Is your marriage worth saving?

Deciding Checklist: Should You Stay in Marriage?

Posted By on January 18, 2008 in Blog | 0 comments

Deciding Checklist: Should You Stay in Marriage?

Here’s What To Do (and what not to do)

Should you stay and work on your marriage? Or is it time to consider your options? When we find that special someone we consider our partner in life, we never consider that something might happen that would make us think otherwise. You’re here for that very reason. You are thinking about whether your relationship is salvageable or whether it’s time to say goodbye. No one can give you an answer. You have to come to that decision on your own. But while you’re examining your options, here are a few things you should consider.

1. CONSIDER THE REALITIES IF YOU SPLIT. 
Think about your life now versus your life if you get divorced. Really consider the realities of divorce – on your emotions, finances, living arrangements, work, children, family, friendships, religious affiliations and your world. And if you are a spouse who makes the majority of the money — regardless of gender, make certain you understand your state’s laws well enough so that you know what your financial commitments to your former spouse or your children may be if you decide to pursue a divorce. Write down the ways in which your life will change for the positive and for the negative. This may help you clearly see the options.

2. CONSIDER GETTING MARRIAGE COUNSELING.
Is the problem in your relationship one of communication, trust or based on some other emotion that you can still work through? Would a marriage therapist help? If you haven’t already considered this, there are therapists who specialize in helping couples during troubled time. If it’s still possible, you should consider talking with a professional and asking your spouse if they would do the same. If you cannot afford a professional therapist, some cities or counties offer low-cost options. And many religious organizations offer counseling or support as well.

3. THINK ABOUT FINANCIAL COUNSELING.
Some marriages fail because of financial stress caused because two people have two different financial personalities. One is a saver and one is a spender. Or worse, both are spenders and neither knows how to keep the other on a financially firm foundation. If this is the case in your life, you should consider getting some financial help you get out of debt and learn how to keep your spending habits under control. If this is your problem, financial counseling may help.

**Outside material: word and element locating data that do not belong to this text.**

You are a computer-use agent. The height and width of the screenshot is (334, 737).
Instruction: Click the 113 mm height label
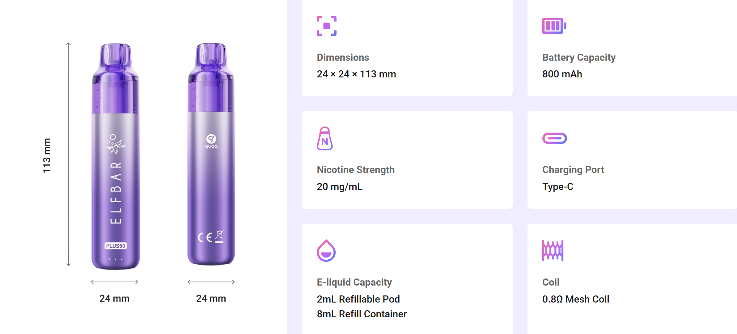46,155
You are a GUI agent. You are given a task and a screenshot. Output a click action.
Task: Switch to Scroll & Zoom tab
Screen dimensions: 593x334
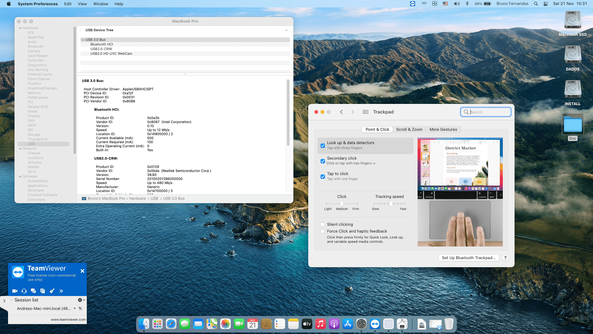409,130
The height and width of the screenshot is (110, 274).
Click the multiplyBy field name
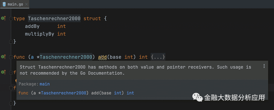tap(39, 34)
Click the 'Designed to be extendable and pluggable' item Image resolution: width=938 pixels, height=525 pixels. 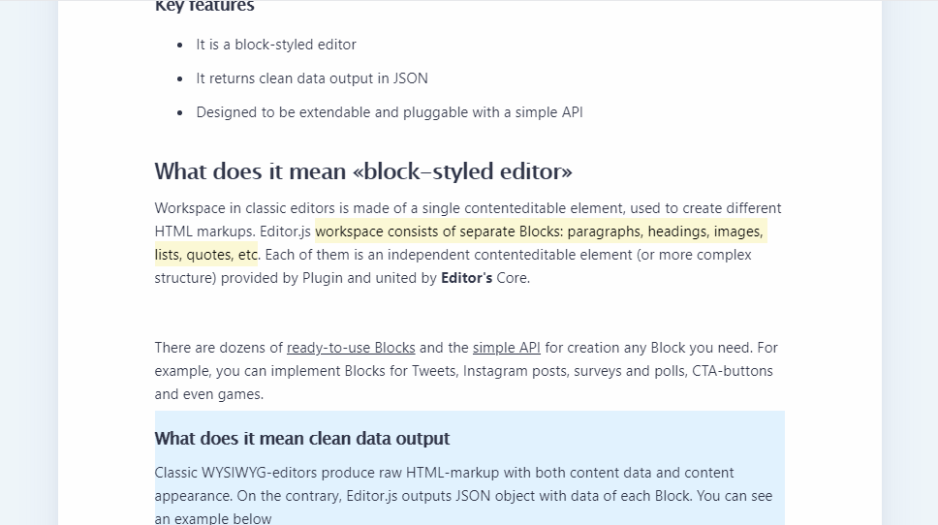pyautogui.click(x=390, y=112)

4. TALK WITH YOUR SPOUSE. 
Tell them what you’re thinking and why and see if you can seek out marriage counseling to resolve the issues that both of you may have. If abuse is not involved, it’s better to save your marriage if possible, particularly if there are children involved. If you decide to leave your partner, communication will remain a key to resolving your issues along the way in a civil manner. So try to keep the lines of communication open.

5. CONSIDER A BANK ACCOUNT IN YOUR NAME.
While considering the answers to the questions above, finances will also be a top concern. To secure your financial future, no matter what you decide, you should go to the bank and open a bank account in your own name. Stop directly depositing into marital bank accounts. Have the checks sent to you and deposit them yourself or send them to your new account. Then, if you make the decision to leave, you will have access to money in your own name, which your spouse will be unable to touch.